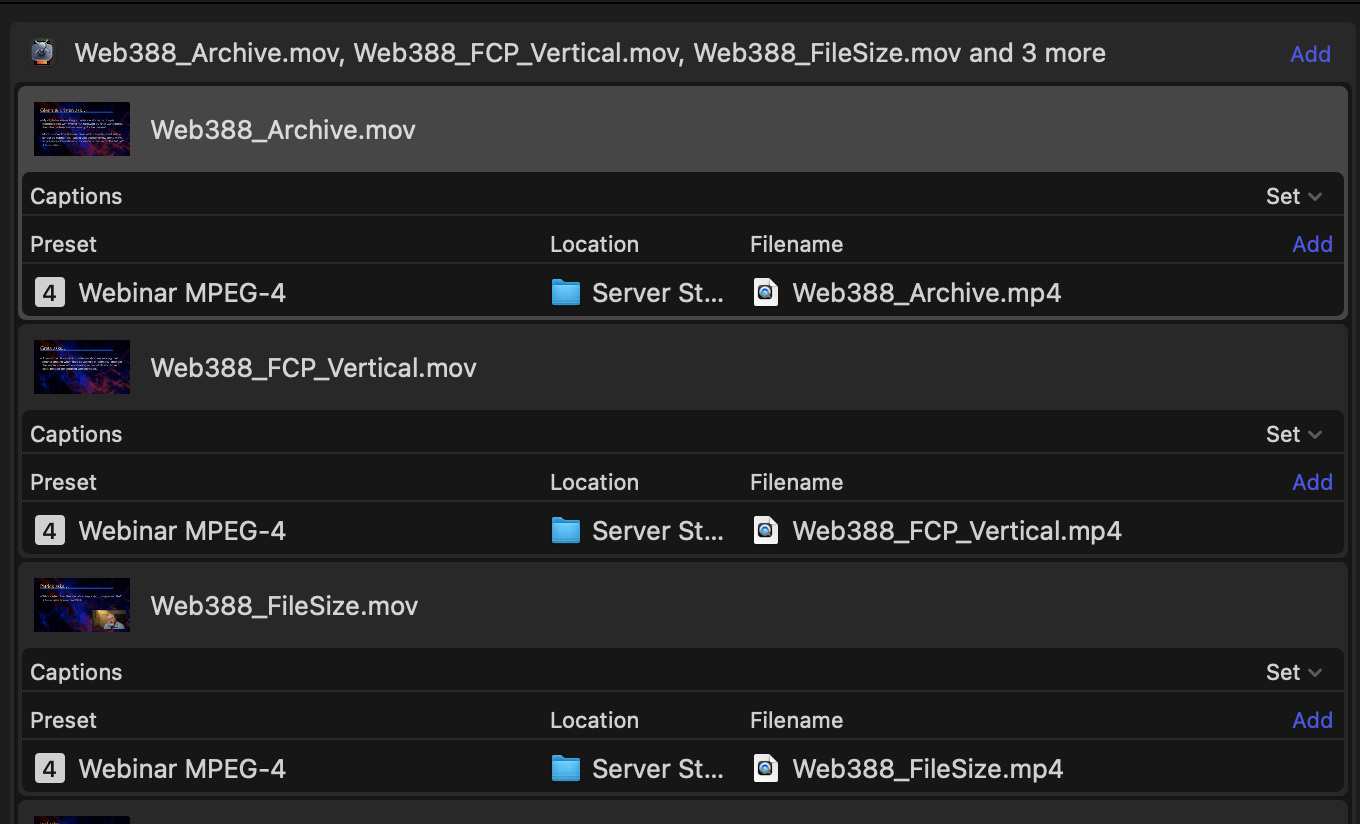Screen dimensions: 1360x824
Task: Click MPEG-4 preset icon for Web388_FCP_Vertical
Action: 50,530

* * *

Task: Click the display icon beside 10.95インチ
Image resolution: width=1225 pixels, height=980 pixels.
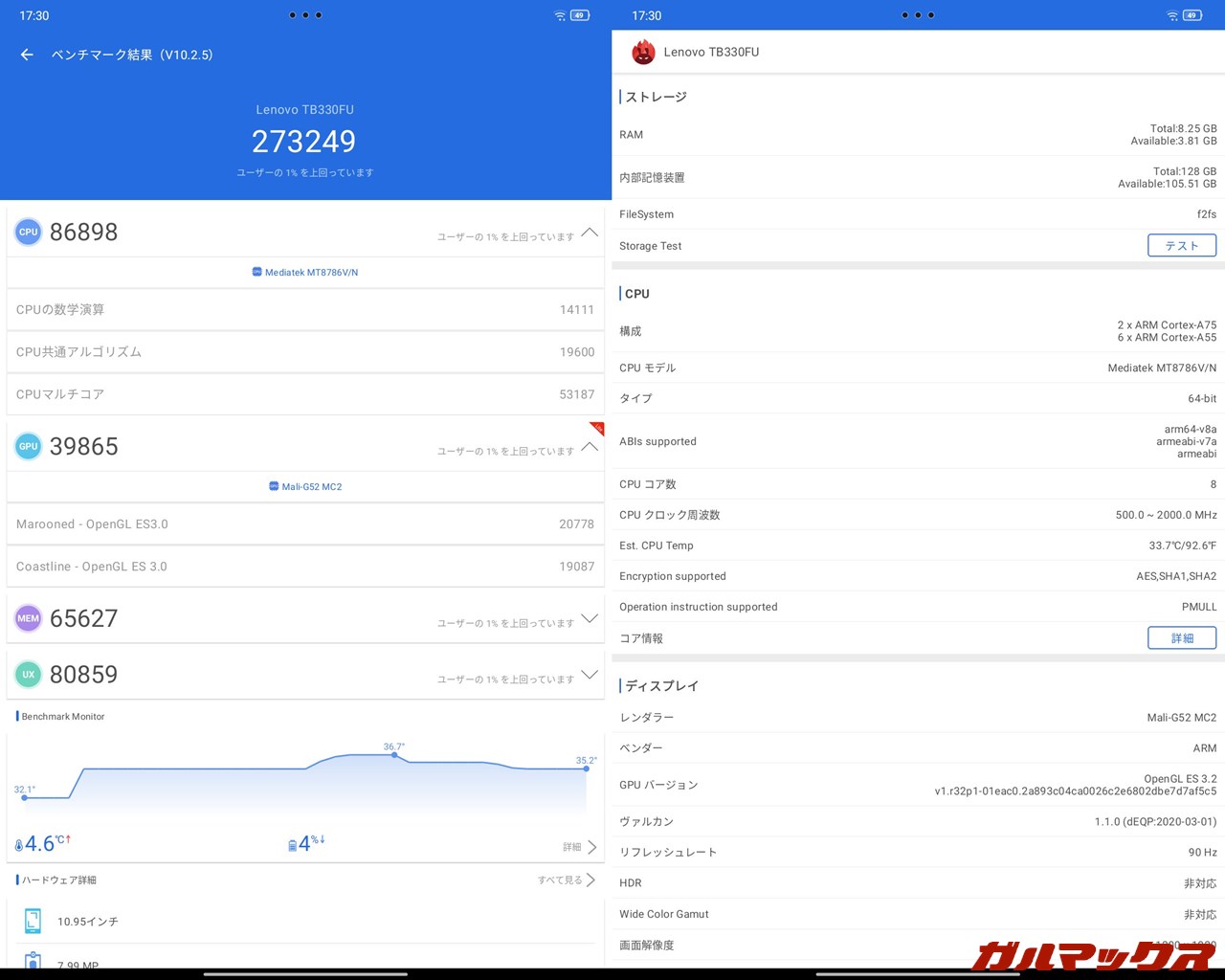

==

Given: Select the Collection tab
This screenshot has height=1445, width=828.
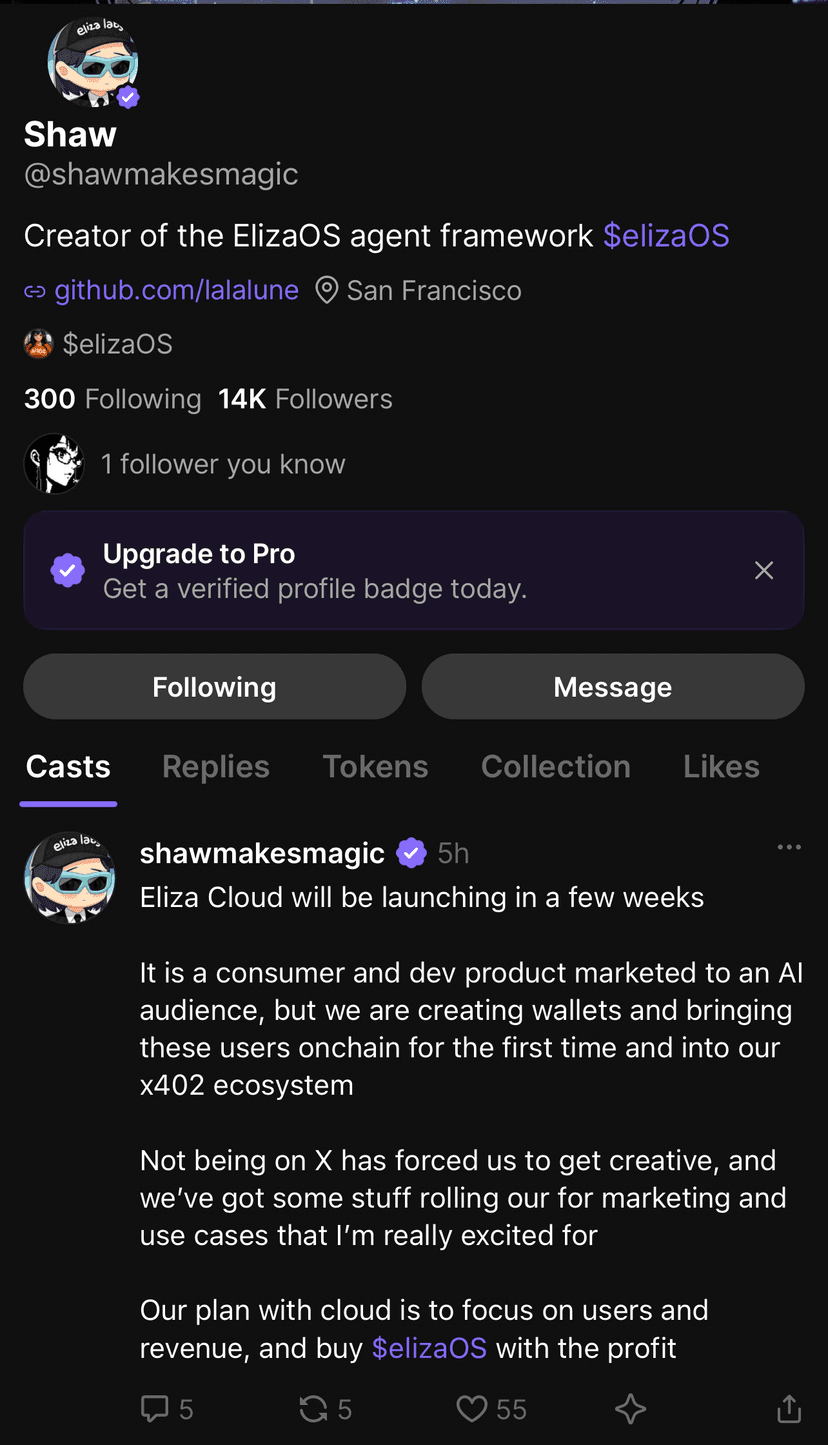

- **EXERCISE REQUIREMENTS**:
Going back over the entries above, copy word for word every line from the one that has "Given: Select the Collection tab" on through the one that has "This screenshot has height=1445, width=828.".

- **SOLUTION FOR THIS EXERCISE**:
Given: Select the Collection tab
This screenshot has height=1445, width=828.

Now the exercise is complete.